Der Majorsomus DARF nicht getötet werden (und KANN auch nicht getötet werden), nur seine Schergen. Er erscheint erst, wenn ALLE Runen gelöscht sind, und bietet (nachdem seine Schergen tot sind) seine Hilfe beim Kampf gegen Ragnaros an (ob man DEM glauben soll...?) - Danach verschwindet er und der RAID trippelt zum Ort des Geschehens (die berühmte Halle, mit den Lavakreisen), wo der Majordomus dann schon wartet (und von Ragi nen ziemlichen Einlauf bekommt *g*).

Nach den Händequests, gibts nur noch "AGENT DER HYDRAXIS" bei dem es darum geht, den RUF zu steigern, um das Wasser zu bekommen. 
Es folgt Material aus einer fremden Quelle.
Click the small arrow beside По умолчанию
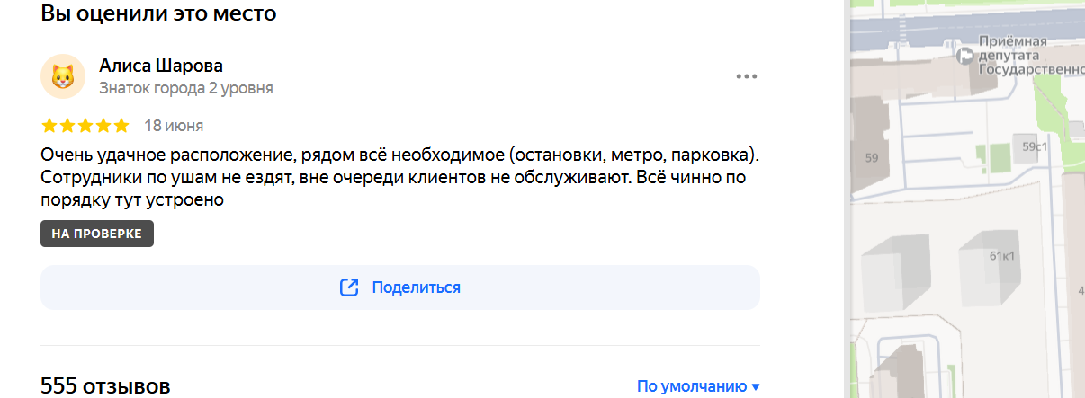Viewport: 1085px width, 398px height. [756, 387]
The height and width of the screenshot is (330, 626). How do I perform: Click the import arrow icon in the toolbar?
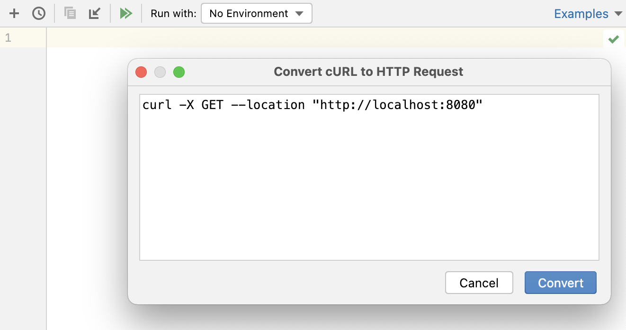tap(95, 13)
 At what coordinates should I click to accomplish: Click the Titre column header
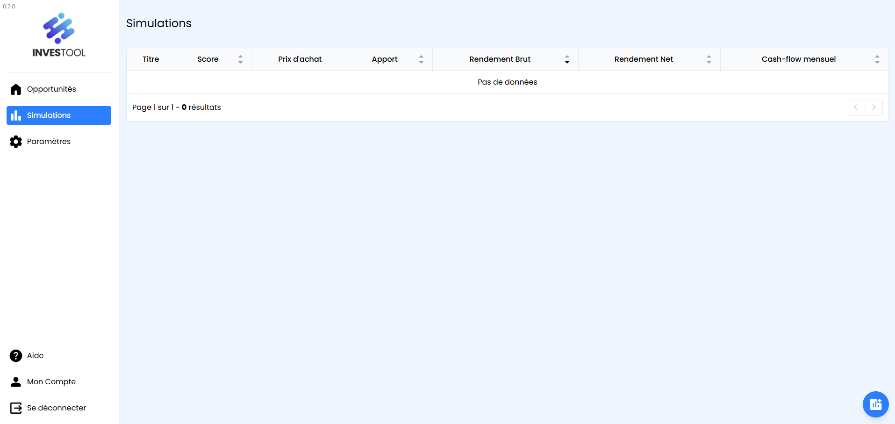tap(151, 59)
d.h.: MC raiden, bis der Arzt kommt. Glücklicherweise geben die mobs dort ordentlich RUF und pro RUN sind locker 3-3.5K RUF zu machen (wenn man alles cleart und danach auf dem Rückweg nochmal den (respawnten) Trash wegmacht. Außerdem ist es immer eine nette Möglichkeit sein T-Set (aus Style- oder Kultgründen) zu holen.


----------